Donnez la suite du texte ci-dessous sur le scandale de la note adressée à la Diète, en reprenant après sa dernière phrase.

> Page
──────────

Jamais l’indépendance d’un État n’avait été plus ouvertement méconnue, foulée aux pieds. En Europe, la note fit scandale. Interpellé, dans le parlement, par MM. Bowring et Hume, lord Palmerston déclara que le gouvernement anglais n’avait pris aucune part efficace à cette affaire. (No efficacious steps upon the subject.) En France, toutes les âmes nobles s’émurent et s’Indignèrent. « La Diète a écrivit le Bon Sens, feuille démocratique, la Diète aurait pu rappeler à l’ambassadeur de Louis-Philippe, que son maître, frappé par les tempêtes révolutionnaires, avait été heureux, autrefois, de trouver un réfuge et du pain dans ces tranquilles vallées, que les partis vaincus ou triomphants devraient respecter comme un sanctuaire protégé par la conscience du genre humain. »

──────────

> Matériel fourni

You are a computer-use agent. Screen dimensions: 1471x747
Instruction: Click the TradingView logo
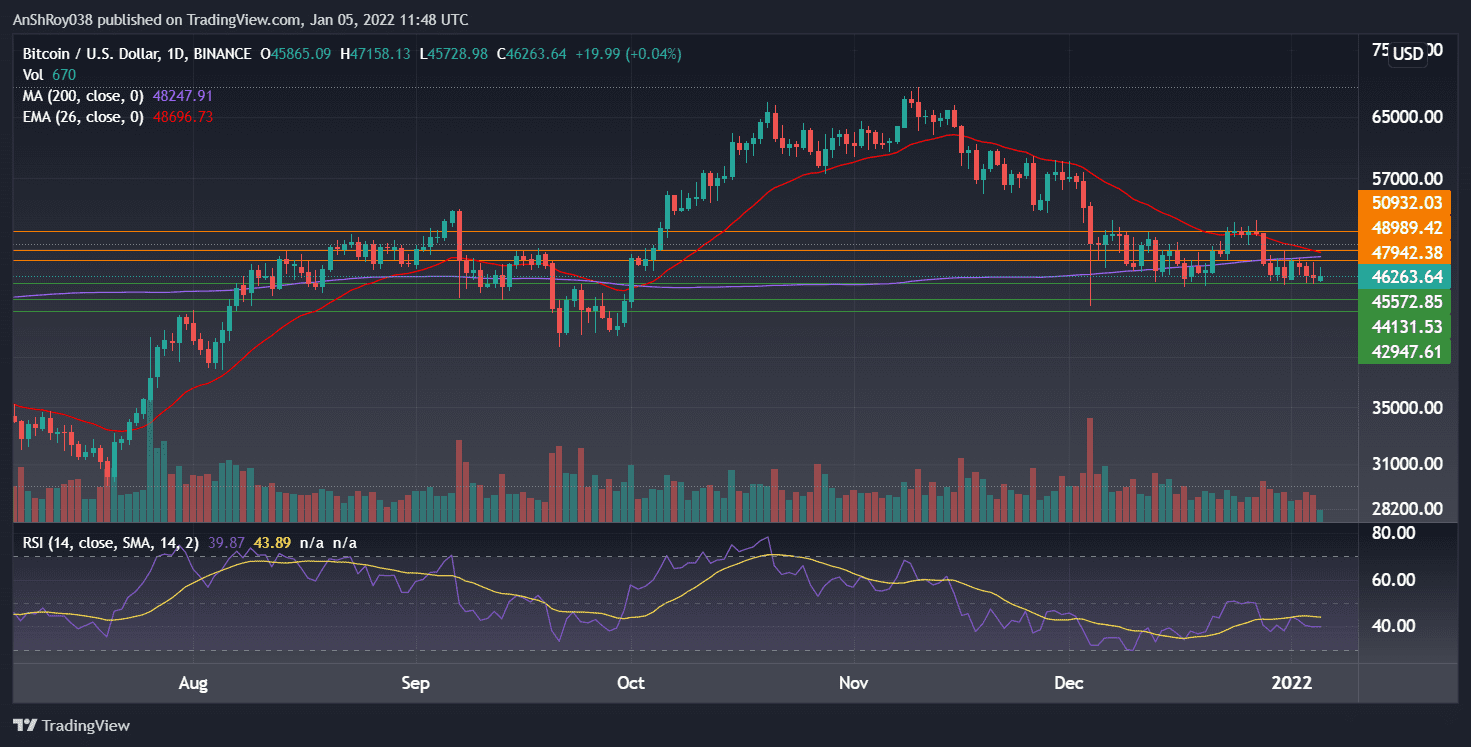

──────────

> Résultat
Mais comment donner une idée du frémissement de la Suisse ? À Reiden, dix mille confédérés des cantons de Berne, Lucerne, Schwitz, Soleure, Bâle-Campagne et Argovie, se réunirent pour protester. Dans une assemblée nombreuse et ardente qui se tint à Munzingen, le major Clias ayant parlé de solliciter le renvoi du duc de Montebello, sa voix fut couverte par une immense clameur d’approbation et d’enthousiasme. À Flawil, canton de St-Gall, un orateur populaire, M. Hume, avait déjà fait entendre des accents dignes d’être répétés par tous les échos de la Suisse. À Viedikon, près Zurich, vingt-mille hommes s’étant donné rendez-vous sur le vaste emplacement du tir fédéral, et du haut d’une tribune décorée par les drapeaux pris dans les guerres de Bourgogne, M. Zehnder s’étant écrié : « Êtes-vous décidés tous à repousser, au prix de votre sang, une agression injuste, » —Oui, oui, répondirent avec force les vingt mille voix ; et une adresse fut votée à la Diète, gardienne de l’indépendance et des droits de la patrie.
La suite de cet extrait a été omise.